Exercise directions: Can you scale the lines below by multiplying every coordinate in the answers by 0.3 and rounding to whole numbers, with halves rounded up? Give all the lines back, requests included, and leave the pictures out.

Stored data entries:
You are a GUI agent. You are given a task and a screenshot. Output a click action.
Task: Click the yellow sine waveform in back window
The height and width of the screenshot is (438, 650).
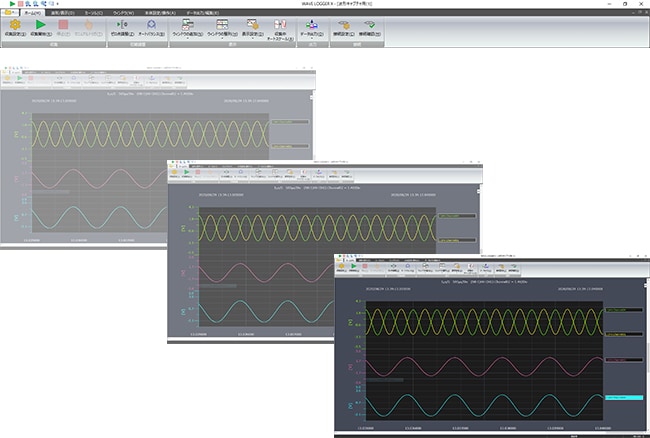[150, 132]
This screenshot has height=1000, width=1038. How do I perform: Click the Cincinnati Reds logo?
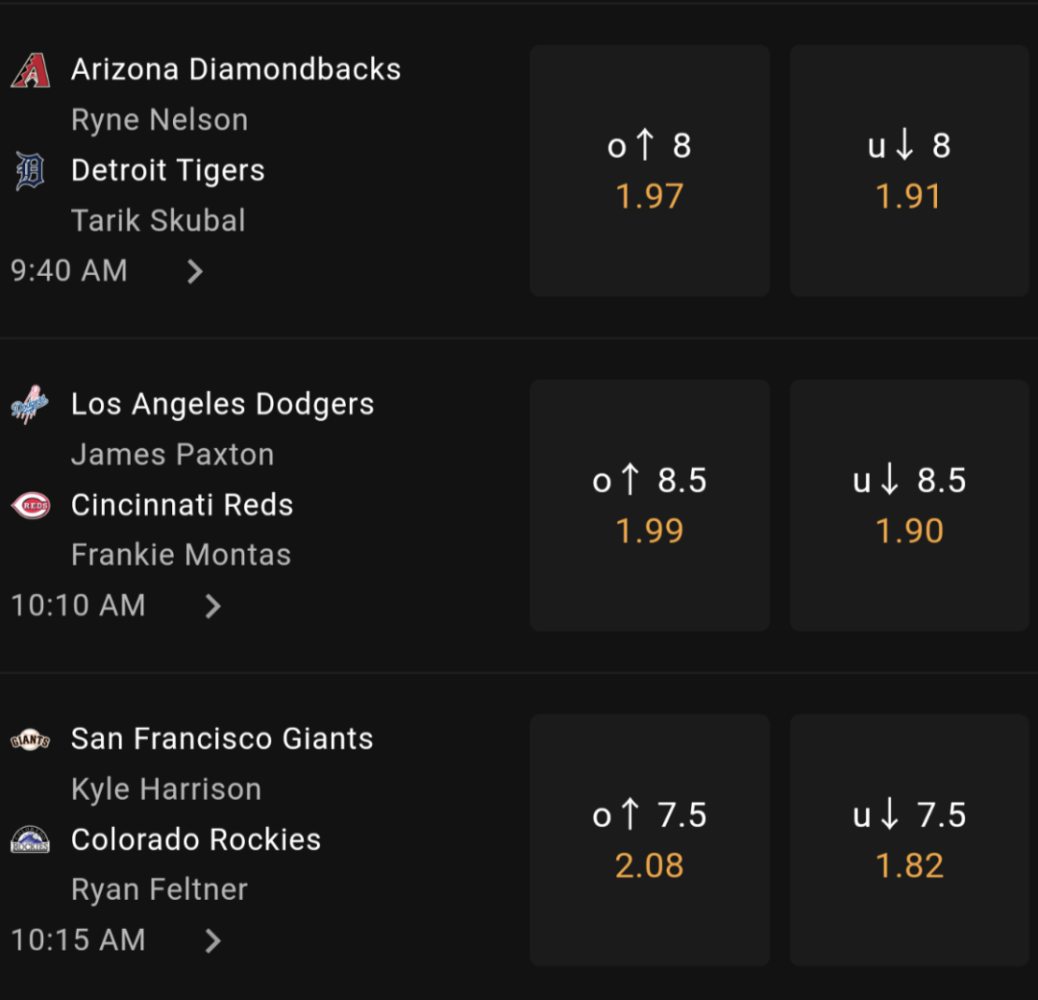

Exercise solution:
You are a GUI agent. You are given a task and a screenshot. Output a click action.
Task: Click the yellow sine waveform in back window
The height and width of the screenshot is (438, 650).
[45, 40]
This screenshot has height=1000, width=1038. How do I perform: Click the Cincinnati Reds logo?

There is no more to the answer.